E quest'ultima, visibilmente turbata, soggiunse: — Non aveva accennato a questa sua intenzione.

— Va a congedarsi da suo padre — riprese Cesare.

— Se sono stati insieme fino a Giovedì! — notò l'Antonietta.

— Sicuro — rispose lo zio. — Ma si tratta d'una risoluzione presa dopo... Tullio viene con me a Nuova York.

Frassini e sua moglie fecero un segno di maraviglia; l'Antonietta impallidì.

— L'ho consigliato io a venire — seguitò impassibile Cesare Torralba. — Studierà la vita in un paese dove non ci si perde dietro le fisime del passato, e potrà esser più utile ai suoi simili che seppellendosi negli Archivi a ricercar quante sottane portasse Caterina Cornaro o quanti galanti abbia avuto Bianca Capello.

— Dunque Tullio si stabilirebbe in America? — chiese l'Antonietta sforzandosi di non tradire la sua commozione.

— Dipenderà dalle circostanze — replicò Cesare. — Potrebbe non trovarsi bene e tornar indietro di quì a pochi mesi, potrebbe rimanere degli anni...

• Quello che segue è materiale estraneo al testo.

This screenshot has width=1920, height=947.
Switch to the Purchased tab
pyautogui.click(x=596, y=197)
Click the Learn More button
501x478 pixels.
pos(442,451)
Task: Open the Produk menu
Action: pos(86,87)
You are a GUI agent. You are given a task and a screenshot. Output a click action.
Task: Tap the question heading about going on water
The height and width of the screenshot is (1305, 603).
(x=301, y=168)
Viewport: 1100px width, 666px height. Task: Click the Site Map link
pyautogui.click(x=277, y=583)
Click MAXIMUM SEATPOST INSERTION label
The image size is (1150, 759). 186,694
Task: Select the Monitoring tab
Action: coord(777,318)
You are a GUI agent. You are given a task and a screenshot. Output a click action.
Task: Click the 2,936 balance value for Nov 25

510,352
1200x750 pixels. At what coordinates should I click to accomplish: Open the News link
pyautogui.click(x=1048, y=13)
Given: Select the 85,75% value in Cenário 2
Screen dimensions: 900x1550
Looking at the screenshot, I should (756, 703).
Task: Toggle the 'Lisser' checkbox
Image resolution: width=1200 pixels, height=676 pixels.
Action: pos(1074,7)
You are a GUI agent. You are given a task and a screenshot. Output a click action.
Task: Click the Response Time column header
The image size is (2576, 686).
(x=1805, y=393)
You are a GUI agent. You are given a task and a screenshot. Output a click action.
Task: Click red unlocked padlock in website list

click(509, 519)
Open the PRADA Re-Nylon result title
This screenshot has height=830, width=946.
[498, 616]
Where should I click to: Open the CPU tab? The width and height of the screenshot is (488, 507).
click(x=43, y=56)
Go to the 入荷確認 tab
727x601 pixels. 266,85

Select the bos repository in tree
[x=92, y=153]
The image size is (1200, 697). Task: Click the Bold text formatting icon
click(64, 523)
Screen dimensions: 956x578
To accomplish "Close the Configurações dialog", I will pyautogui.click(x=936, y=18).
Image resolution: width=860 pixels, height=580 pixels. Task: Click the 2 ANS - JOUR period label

— Perchè no? — disse ironicamente la ragazza. — Si troverà bene senza dubbio... Quell'America è il Paradiso terrestre.

— Ove non ci sono ancora abitanti... forse — ribattè Giulio Frassini. — Ma dove Cesare vuol condur suo nipote, è l'inferno... Tra quei paesi e il polo, sceglierei il polo.